Mastitis treatment and control is one of the largest costs to the dairy industry
Mastitis is the inflammation of the mammary gland and udder tissue, and is a major endemic disease of dairy cattle. It usually occurs as an immune response to bacterial invasion of the teat canal by variety of bacterial sources present on the farm, and can also occur as a result of chemical, mechanical, or thermal injury to the cow’s udder. Mastitis occurs when white blood cells (leucocytes), are released into the mammary gland, usually in response to an invasion of bacteria of the teat canal. Milk-secreting tissue, and various ducts throughout the mammary gland are damaged due to toxins by the bacteria. Mastitis can also occur as a result of chemical, mechanical, or thermal injury. Mastitis is most often transmitted by contact with the milking machine, and through contaminated hands or materials.
Mastitis treatment and control is one of the largest costs to the dairy industry and is also a significant factor in dairy cow welfare. Losses arise from reduction in yields due to illness and any permanent damage to udder tissue, the cost of reduced longevity due to premature culling, milk thrown away due to contamination by medication or being unfit to drink, the extra labour required to tend to mastitic cows and the costs of veterinary care and medicines.
Effects of mastitis on milk
Mastitis can cause a decline in potassium and lactoferrin. It also results in decreased casein, the major protein in milk. As most calcium in milk is associated with casein, the disruption of casein synthesis contributes to lowered calcium in milk. Milk from cows with mastitis also has a higher somatic cell count (higher the somatic cell count, the lower the milk quality). An overall effect of the chemical alterations in milk mean that the pH of milk, normally around 6.6, can increase to 6.8 or 6.9 in mastitic cows. The presence of certain blood enzymes in milk from mastitic cows can affect the taste of milk and its ability to be made into other dairy products.
Secondly, antibiotics are frequently used to control mastitis in dairy cattle. However, the presence of antibiotic residues in milk is very problematic, for at least three reasons. In the production of fermented milks, antibiotic residues can slow or destroy the growth of the fermentation bacteria. From a human health point of view, some people are allergic to specific antibiotics, and their presence in food consumed can have severe consequences. Also, frequent exposure to low level antibiotics can cause microorganisms to become resistant to them, through mutation, so that they are ineffective when needed to fight a human infection. For these reasons, it is extremely important that milk from cows being treated with antibiotics is withheld from the milk supply.
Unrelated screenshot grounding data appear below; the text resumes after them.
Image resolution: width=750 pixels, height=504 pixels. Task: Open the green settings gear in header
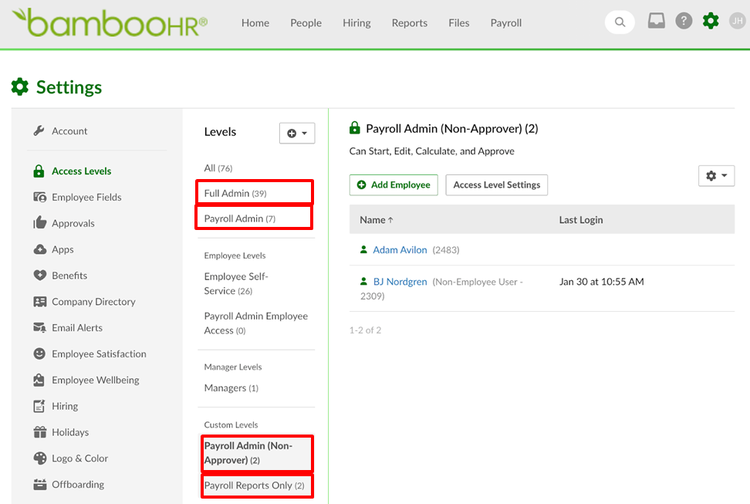(711, 21)
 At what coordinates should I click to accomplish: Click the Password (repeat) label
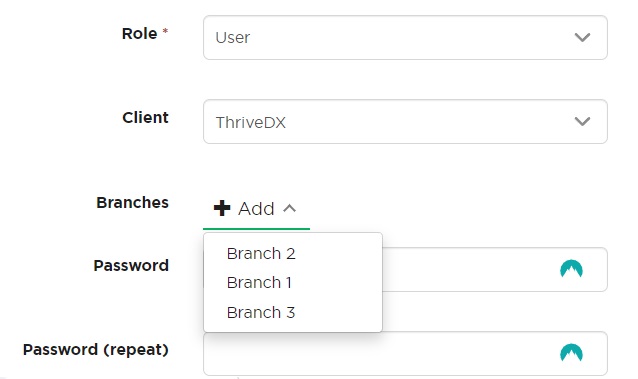pyautogui.click(x=96, y=350)
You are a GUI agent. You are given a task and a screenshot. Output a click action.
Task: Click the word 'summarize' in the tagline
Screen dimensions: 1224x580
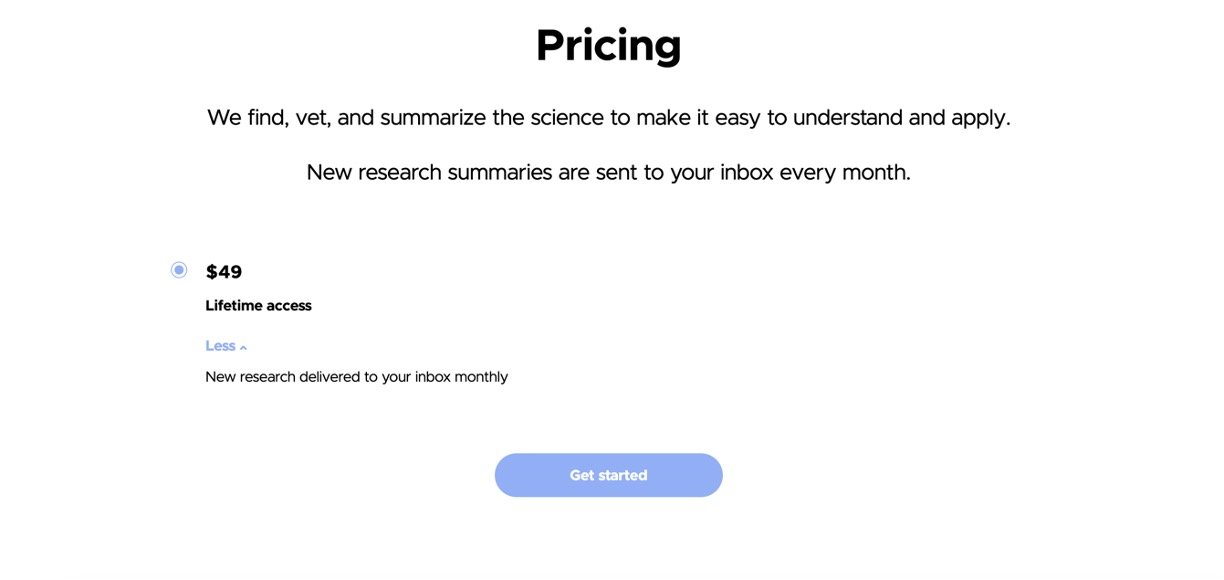[431, 118]
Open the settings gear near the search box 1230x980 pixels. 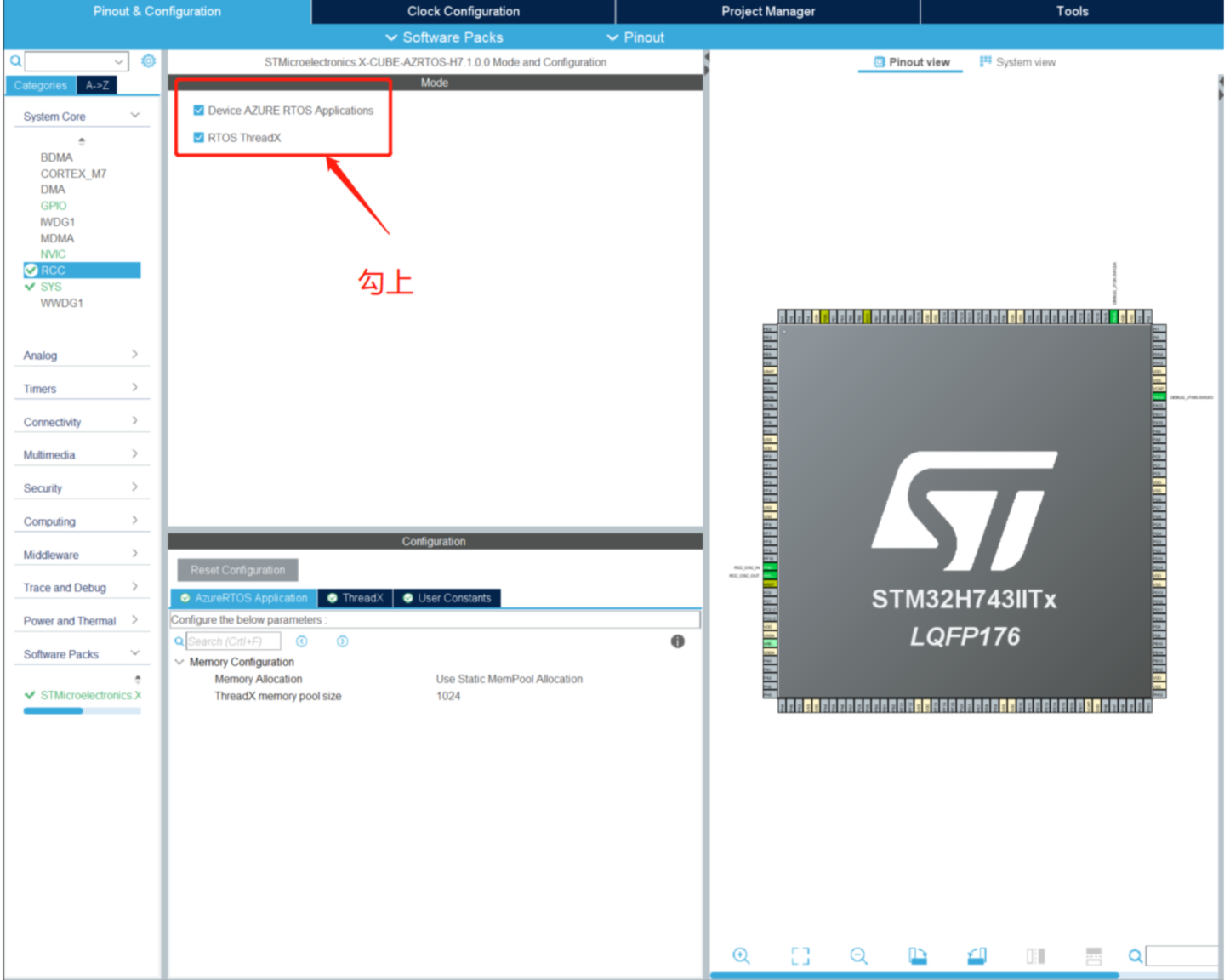click(x=148, y=60)
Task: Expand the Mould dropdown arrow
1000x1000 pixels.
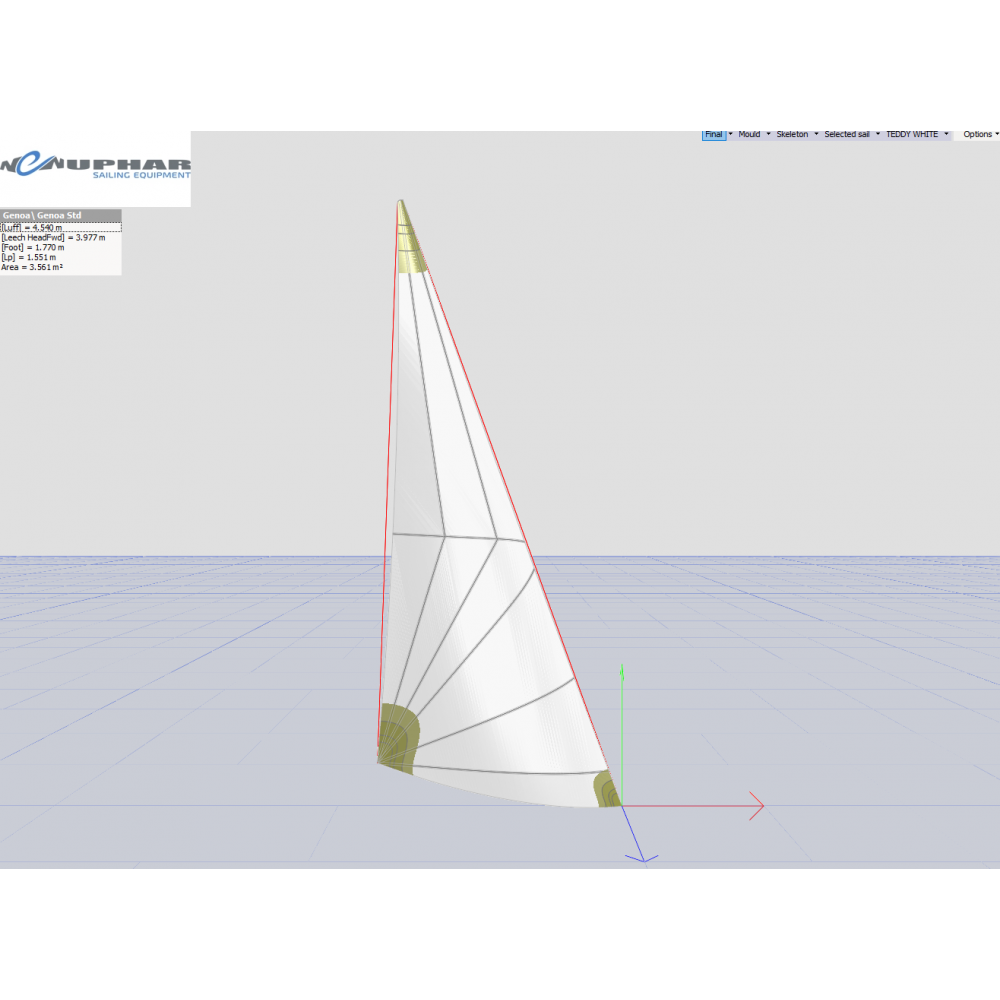Action: 768,134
The most obvious symptoms of clinical mastitis are abnormalities include swelling, hardness and redness of udder, watery appearance of milk, flakes, clots, or pus in milk, a reduction in milk yield, an increase in body temperature, signs of diarrhoea and dehydration and reduction in mobility due to the pain of a swollen udder or simply due to feeling unwell.
Treatment and Control
Typically when clinical mastitis is detected, the cow is milked out and then given an intramammary infusion of antibiotic, i.e., infused directly into the infected gland. Intramammary infusions: Prior to intramammary infusion, the teat is cleaned well and the tip of the teat is swabbed with an alcohol swab and allowed to dry for a number of seconds. The antibiotic comes in a plastic tube with a plastic infusion cannula on the end. After emptying the antibiotic tube, the teat is pinched off and the antibiotic fluid is palpated up into the gland. Vaccinations for mastitis do exist, but as they only reduce the severity of the condition, and do not prevent new infection they should be used in conjunction with a mastitis prevention program. Awareness of the economic losses associated with mastitis is resulting in a desire for mastitis control programs. Control programs are focused on detection of mastitis by the identification of the causative agent and prevention of transmission by removing the source of the agent (milk contaminated fomites, bedding, persistently infected cows, etc.). Practices such as good nutrition, proper milking hygiene, and the culling of chronically infected cows can also help. Ensuring that cows have clean, dry bedding decreases the risk of infection and transmission. Dairy workers should wear gloves while milking, and machines should be cleaned regularly to decrease the incidence of transmission. Application of teat dip or spray, such as iodine is vital before and after milking to remove the growth medium for bacteria.